Scientists have finally found the perfect shape for chocolate, which raises its flavor to its maximum power when we taste it in the mouth. Question of metamaterials.
Researchers at the University of Amsterdam have used physics and geometry to find out how chocolate is more palatable. In this way they have discovered that the spiral shape of the piece of chocolate, obtained by means of a 3D printer, is the ideal one to achieve maximum flavor.
Chocolate is a food that is obtained by mixing sugar with two products that derive from the manipulation of cocoa beans: cocoa mass and cocoa butter, considered by tradition to be the “food of the gods”.
After making a dough containing 72% cocoa, the Amsterdam scientists printed several different shapes of chocolate and then subjected the obtained models to mechanical tests, to discover how many pieces would break in the mouth when consumed.
They then tested the different printed forms of chocolate with a group of 10 volunteers and found that the more complex the structure of the chocolate, the more popular it is with those who taste it.
They weren’t too surprised by this result, as previous research has known that breaking food up in the mouth increases the flavor of the meal, especially because of the familiar crunch it produces.
It has also been speculated in the past that the pleasure of breaking food in the mouth may be due to an unconscious association between crunchy and fresh, compared to soft food, which could be related to a possible bad state.
According to various studies, this subjective impression would surely have helped our ancestors to pursue more nutritious and safer foods, since the most remote past of our species.
The new research, published in the journal Soft Matterdemonstrates that the mouthfeel of an edible substance can be designed, just like the properties of many other materials.

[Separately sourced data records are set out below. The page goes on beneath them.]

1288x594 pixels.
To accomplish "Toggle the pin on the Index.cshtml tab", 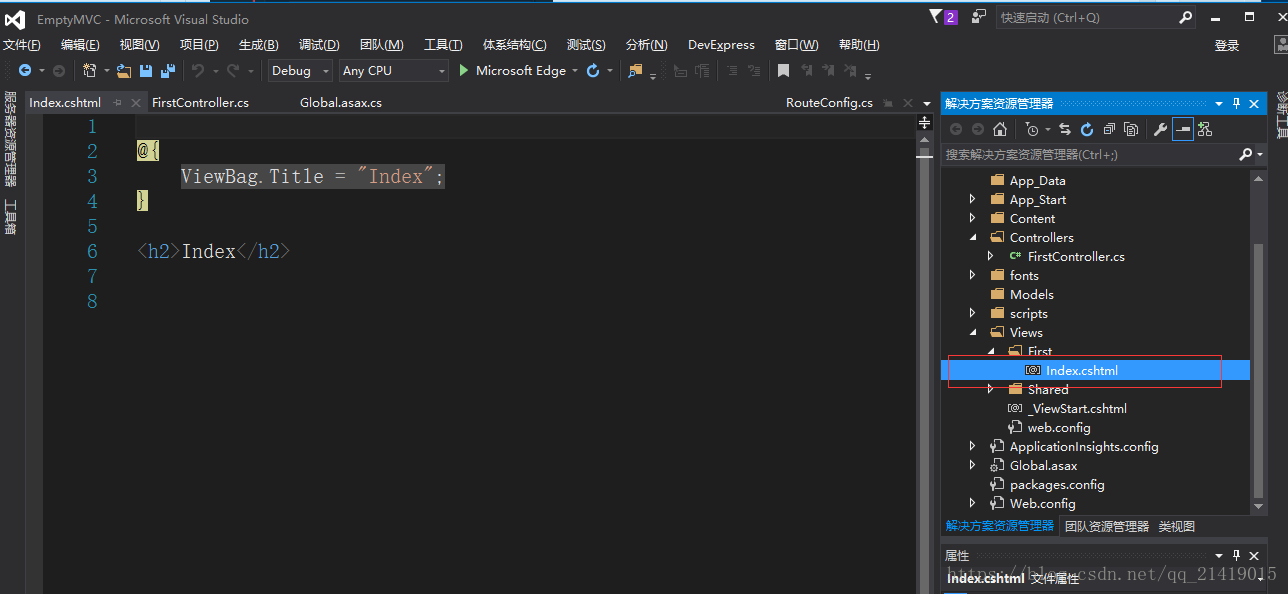I will (117, 102).
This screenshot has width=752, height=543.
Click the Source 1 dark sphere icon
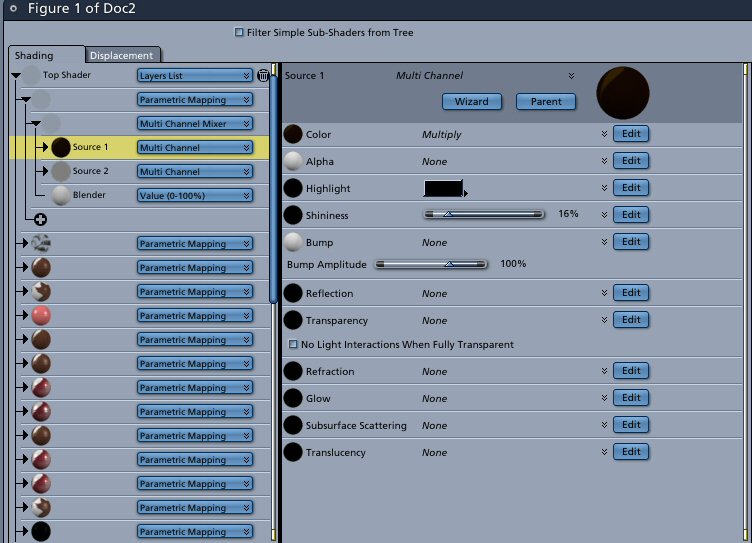coord(61,147)
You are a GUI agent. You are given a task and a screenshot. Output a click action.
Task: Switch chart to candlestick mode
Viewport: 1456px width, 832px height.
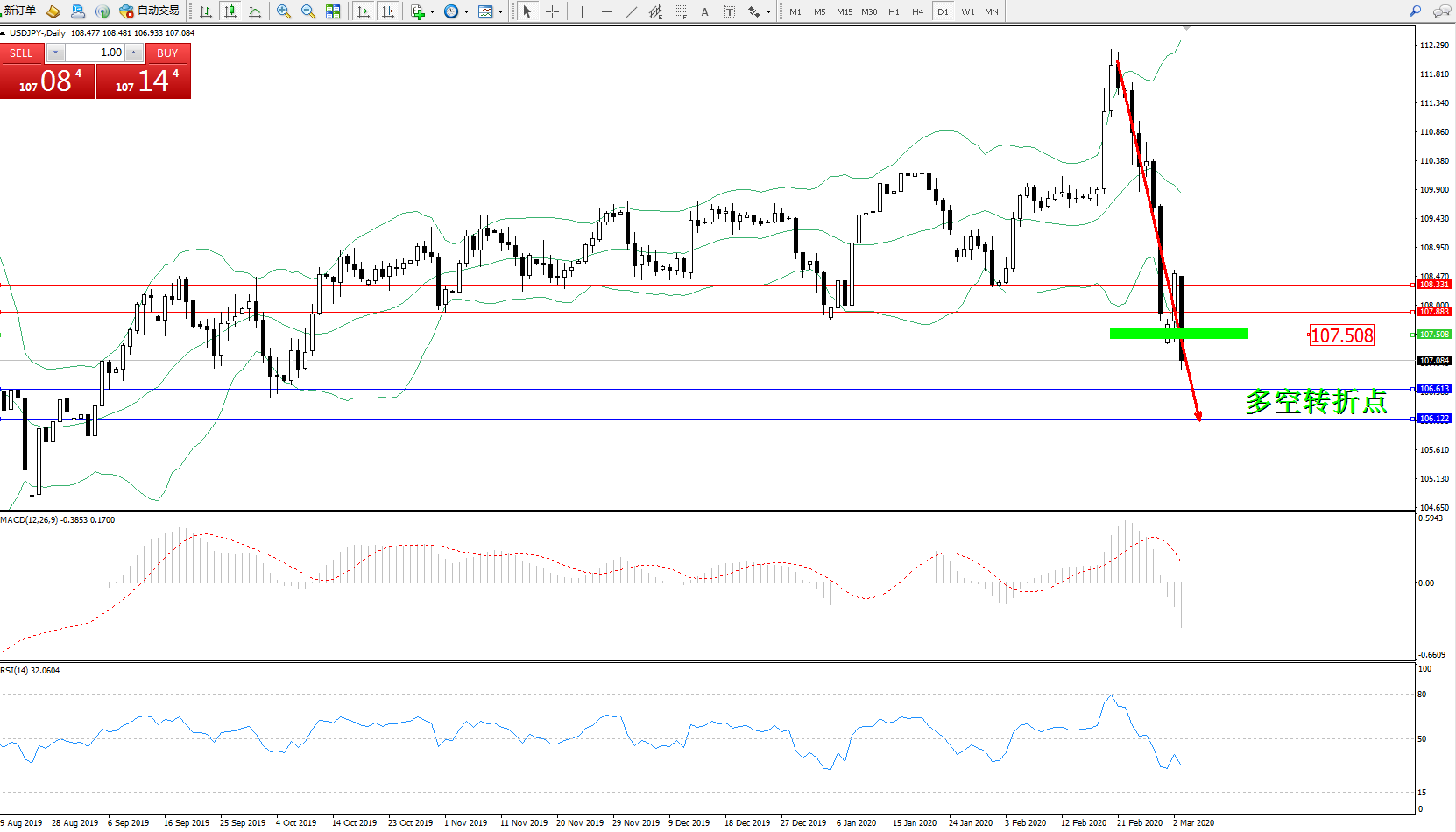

For this it is necessary to create metamaterials, that is, materials that are not found in nature, but are carefully constructed in the laboratory. The construction material chosen in this case is not wood, concrete or glass, but chocolate.
However, chocolate is not an easy material to work with. Simply heating and cooling it can turn soft chocolate into much more brittle tempered chocolate, or vice versa, the researchers note in a statement.
Therefore, the first challenge for this study was to get the construction material under control. He did this by heating it very carefully, adding some cold chocolate, then cooling it some more… and then putting it into a 3D printer.
This procedure allowed him to print virtually any shape of chocolate material he wanted, while ensuring that the base material always had the same properties.
This video explains the development of chocolate research by a member of the research team, Corentin Coulais.best spirals
The first form of edible material scientists experimented with was an S-shaped chocolate with lots of twists. The goal was to test how this material would break and how that break would be experienced in the mouth.
Having shown that this experience can be engineered, the researchers tried a few different ways, looking for a structure in which the number of cracks could be programmed into the chocolate metamaterial.
They discovered that the spiral-shaped chocolate metamaterials they have quite interesting and adjustable properties that take their flavor to paroxysm.
The number of turns not only directly controls the number of cracks when the material is mechanically pressed; but the test panel was also able to clearly distinguish the cracks that occur when eating the chocolates.
In addition, the recordings showed that the sound chocolates make when bitten reflects the number of cracks, adding to a more enjoyable eating experience.
The final question the researchers asked themselves was: is designing a pleasurable dining experience a matter of trial and error, or can palatable edible materials be designed and refined before they are created?
The researchers found that with a well-chosen mathematical modelcertain shapes of chocolate can be optimized with respect to, for example, their resistance to breaking when bitten from certain directions.
The discovery is important because the design of edible metamaterials has not been studied before.
The new research opens the door to ways to design foods that are enjoyable to eat and, more generally, to design materials that optimize the interaction between humans and matter, the researchers conclude.